Fast Training Data Acquisition for Object Detection and Segmentation using Black Screen Luminance Keying

TL;DR

The paper tackles the data bottleneck in object detection and segmentation for DNNs by eliminating manual labeling and 3D asset requirements. It introduces luminance keying with a highly absorbing black screen to capture short videos and generate automatic masks, which are then used to create background-varying training images via a cut-and-paste pipeline. The authors train YOLOX on COCO-formatted data derived from YCB-V objects and compare with green-screen chroma keying and rendering-based datasets, showing that LUMA yields competitive or superior performance, particularly on real test data. They release code and black-screen recordings to promote reproducibility and rapid adoption in small-scale applications.

Abstract

Deep Neural Networks (DNNs) require large amounts of annotated training data for a good performance. Often this data is generated using manual labeling (error-prone and time-consuming) or rendering (requiring geometry and material information). Both approaches make it difficult or uneconomic to apply them to many small-scale applications. A fast and straightforward approach of acquiring the necessary training data would allow the adoption of deep learning to even the smallest of applications. Chroma keying is the process of replacing a color (usually blue or green) with another background. Instead of chroma keying, we propose luminance keying for fast and straightforward training image acquisition. We deploy a black screen with high light absorption (99.99\%) to record roughly 1-minute long videos of our target objects, circumventing typical problems of chroma keying, such as color bleeding or color overlap between background color and object color.
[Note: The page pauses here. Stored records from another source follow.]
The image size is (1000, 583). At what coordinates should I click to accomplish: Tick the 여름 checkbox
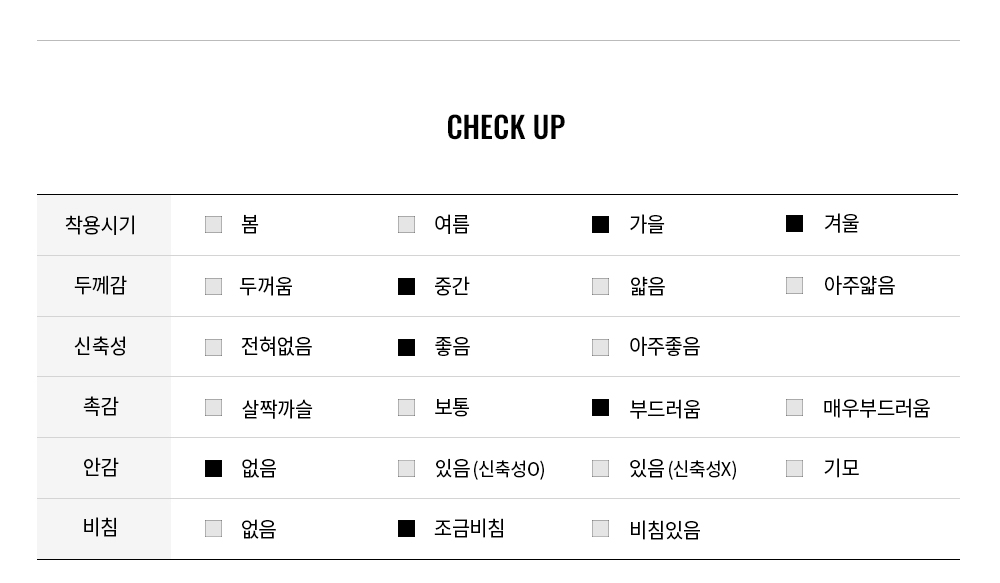406,225
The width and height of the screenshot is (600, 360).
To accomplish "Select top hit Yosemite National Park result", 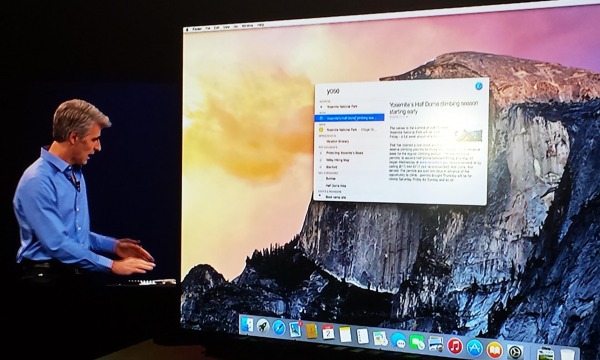I will pos(349,107).
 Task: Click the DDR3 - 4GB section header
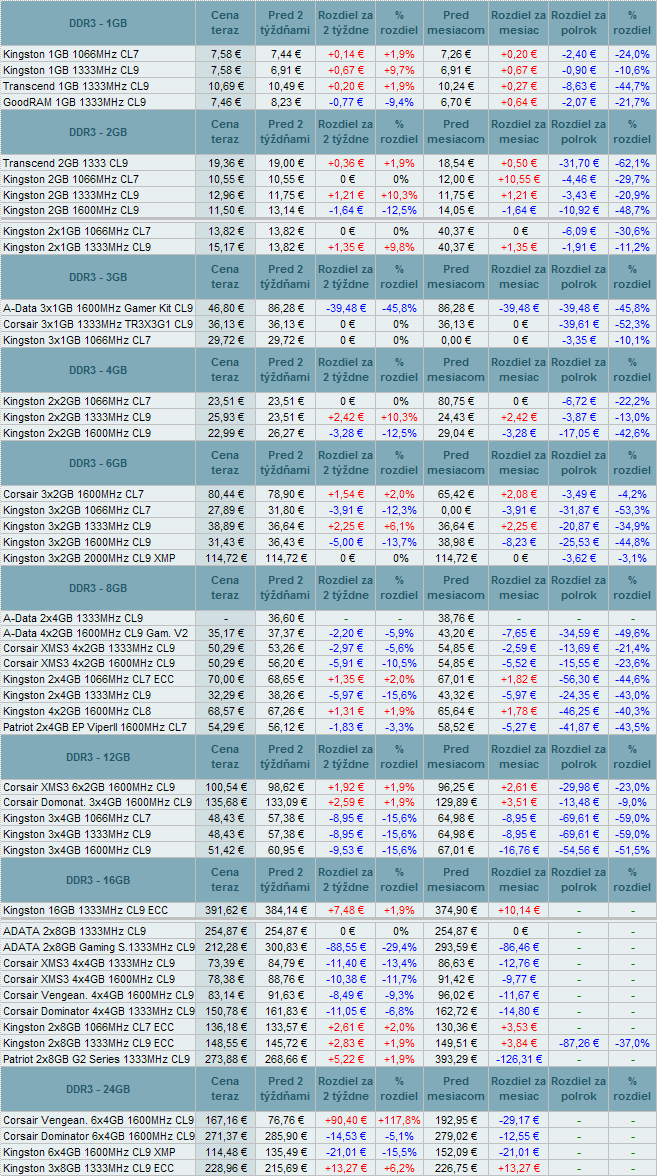(97, 370)
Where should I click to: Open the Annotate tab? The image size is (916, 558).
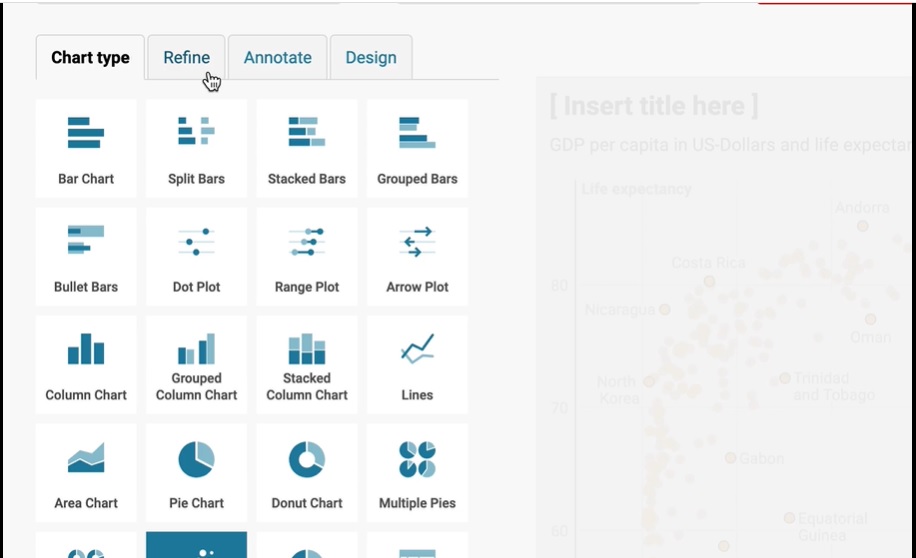coord(277,57)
Next we automatically mask our objects using simple brightness thresholding, saving the need for manual annotation. Finally, we automatically place the objects on random backgrounds and train a 2D object detector. We do extensive evaluation of the performance on the widely-used YCB-V object set and compare favourably to other conventional techniques such as rendering, without needing 3D meshes, materials or any other information of our target objects and in a fraction of the time needed for other approaches. Our work demonstrates highly accurate training data acquisition allowing to start training state-of-the-art networks within minutes.
Paper Structure (17 sections, 4 figures, 3 tables)
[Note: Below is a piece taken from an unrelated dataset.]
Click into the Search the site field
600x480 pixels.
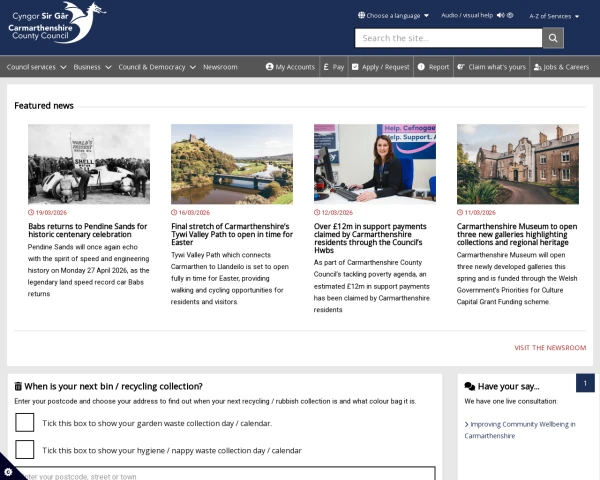(448, 38)
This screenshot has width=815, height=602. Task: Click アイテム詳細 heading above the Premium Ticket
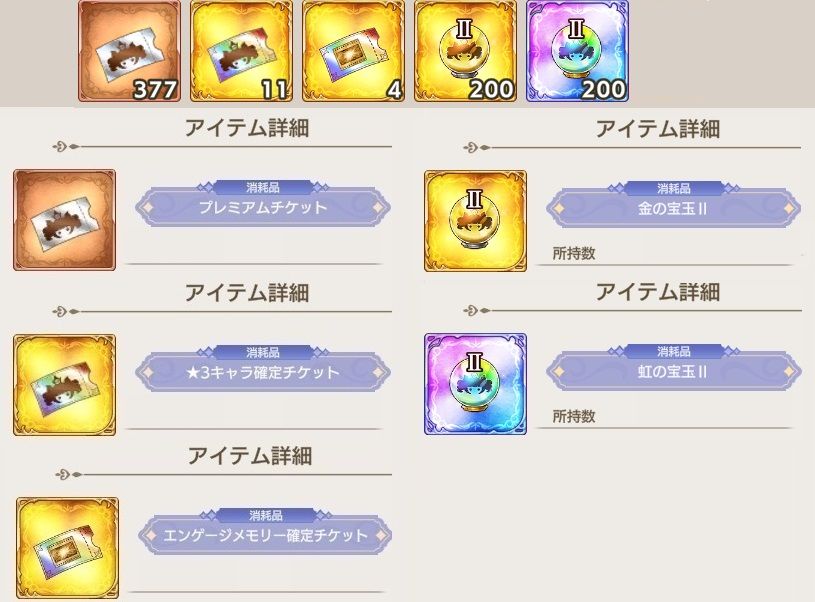(x=247, y=128)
This paper contains 17 sections, 4 figures, 3 tables.

Figures (4)

  • Figure 1: A qualitative sample of all 21 YCB-V objects, that were recorded with a handheld smartphone and our proposed black background. It can be seen that the objects are well silhouetted against the background and can therefore be segmented in an easy way and many typical chroma key-associated problems are circumvented.
  • Figure 2: Samples from a subset of our evaluated training datasets. REAL are real images, RBG are real images with replaced backgrounds, PBR are physical based renderings, PBG are physical based renderings with background replacement, PBR-rTex are PBRs with randomized textures and CHROMA, as well as LUMA (Ours) stand for different capturing methods.
  • Figure 3: Some of the problems with chroma keying. Color bleeding leads to part of the object appearing greenish, which leads to imperfect masking (top left). Luminance keying (top right) in contrast gives much improved masking. Other problems with chroma are the high reflectivity of conventional backgrounds, that lead to a "halo" effect at the edges (bottom left), and the cutting out of object parts close to the background color (bottom right).
  • Figure 4: Another problem of chroma keying. While the lighting did not change, a slight change in camera settings between two video clips lead to very different tones of green, making the thresholding much harder compared to luminance keying.